Here’s Exactly What You Need to Do to Install Hardwood Floors by Yourself

There really is not a home improvement project that you can not do if you use your mind on it and are prepared with the right tools and materials. It’s even possible to build tiny houses with your own hands – I mean, did you miss this Amazon favorite that became viral?. When it comes to interior refurbishment, HGTV’s Chip Wade of Wade Works knows a thing or two about how to turn rooms into rooms that are always fresh. Recently, Chip has begun laying hardwood floors in the stunning Georgia Lake home – also known as Misty Mill – which he has renovated in recent months. (In case you are curious, he turned to Real Wood Floors.) If you were in the market for new flooring, you do not have to wait for the professionals to come to it. Consider it as your next DIY project instead. The following is required by the chip, along with the step-by-step instructions to accomplish this.

How to Install Hardwood Floors

What you will need:

hammer, tape measure, chalk line, air compressor, 16 g angled pneumatic nail gun, Pneumatic soil nailer, V-Nutenkelle, crowbar, Chop saw, table saw, Oscillating tool.


Step 1: Remove everything from the room, clean the floors of dirt and vacuum.

Step 2: Bring hardwood floors into the air-conditioned room, where they are laid for acclimatization for 72 hours.

Step 3: Determine your starting point by drawing a parallel line from the optically most focused wall.

Step 4: Draw a chalk reference line to mark this starting point.

Step 5: Apply a moisture barrier first when laying hardwoods on a foundation or creepage surface.

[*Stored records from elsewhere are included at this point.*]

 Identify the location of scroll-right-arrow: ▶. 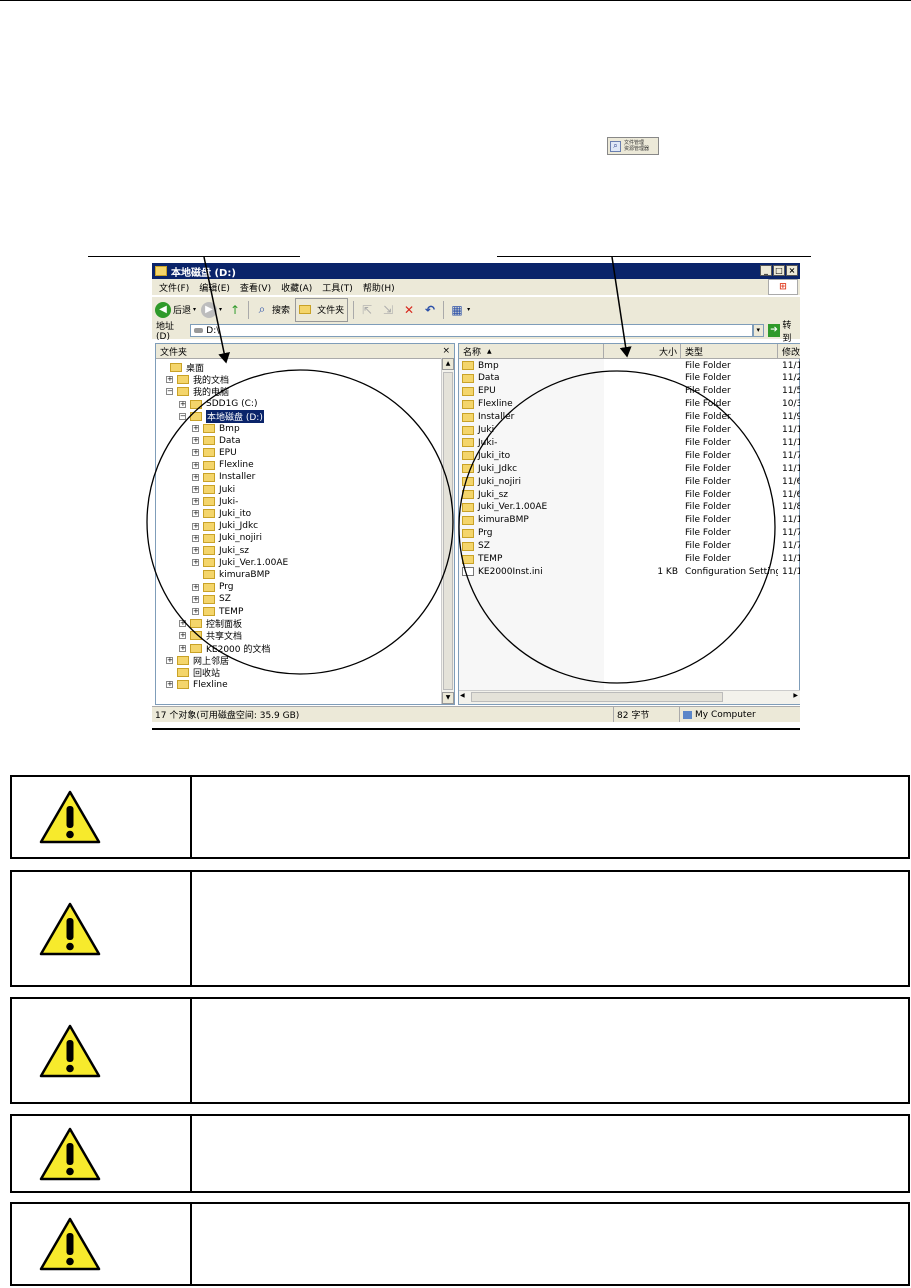
(796, 696).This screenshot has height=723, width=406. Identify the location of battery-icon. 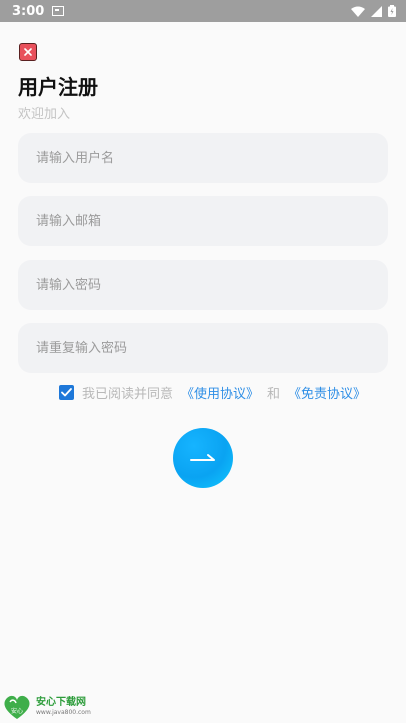
(392, 11).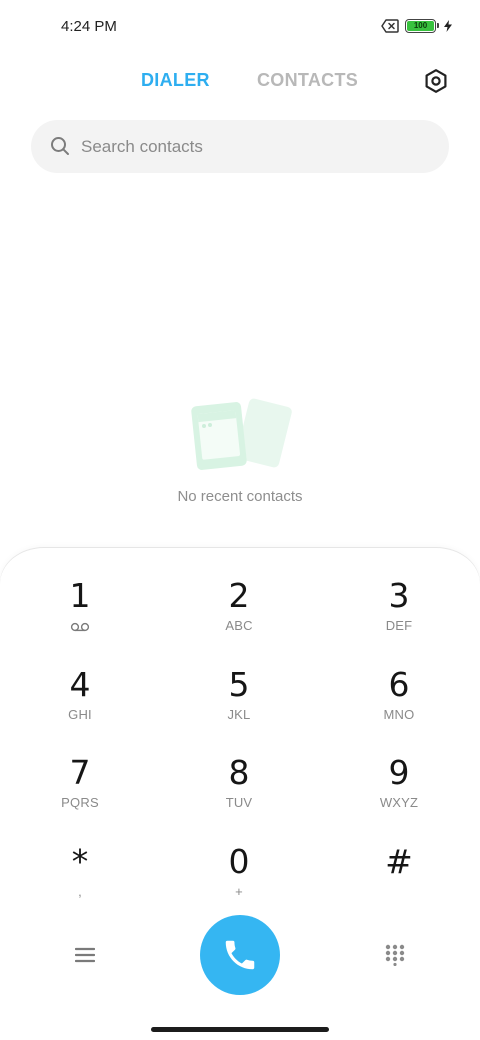 This screenshot has width=480, height=1040. I want to click on key-0: 0 +, so click(239, 884).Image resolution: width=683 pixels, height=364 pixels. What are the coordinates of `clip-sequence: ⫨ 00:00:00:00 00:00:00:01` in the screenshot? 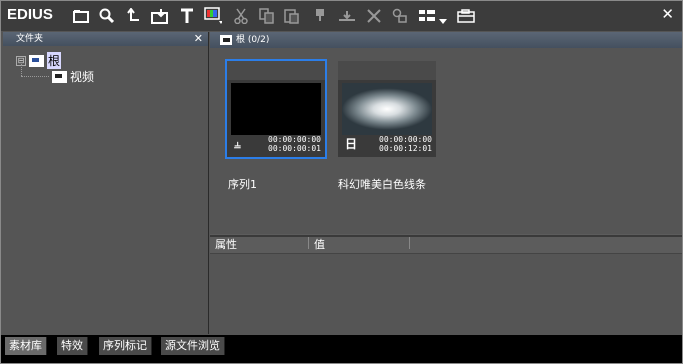 It's located at (276, 109).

If the boards are 3 inches or more tall, Chip recommends using a glue help and nail method. If you start next to the wall, you will need to use an angled nailer that runs through the front of the first course and then through the tongues of the next course until you have enough space to use the pneumatic floor nailer.

Step 6: Spread the adhesive on the floor with a trowel no more than 3 inches in front of the course you are working on.

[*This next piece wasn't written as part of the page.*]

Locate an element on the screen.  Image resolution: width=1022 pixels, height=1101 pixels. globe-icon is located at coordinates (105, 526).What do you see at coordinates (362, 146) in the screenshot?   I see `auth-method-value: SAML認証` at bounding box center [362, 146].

Step 7: Align the boards so that the spring remains free to nick, not the groove.

Step 8: When you reach the end of a course, you may need to cut out a jamb using an oscillating tool or a pole saw.

Step 9: Use a piece of ground as reference and cut the jamb 1/16 inch shorter than the ground level.

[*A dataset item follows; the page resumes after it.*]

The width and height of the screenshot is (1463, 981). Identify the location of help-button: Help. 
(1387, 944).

Step 10: When you have finished a course, make sure that your starter part for the next course is not more than 30 cm from a seam from the previous course. Use this method for all joints that are moving forward.

Step 11: As you approach the wall at the end of the room, you must re-use the angled nailer in the tongues of the boards until the last course.

Step 12: The last course will probably have to be torn to the correct width on a table saw and nailed to the face.

Step 13: Fill in all the nail holes appropriately and install a shoe shape if necessary.

Step 14: If the soil is not pretreated: sand, finish and voila!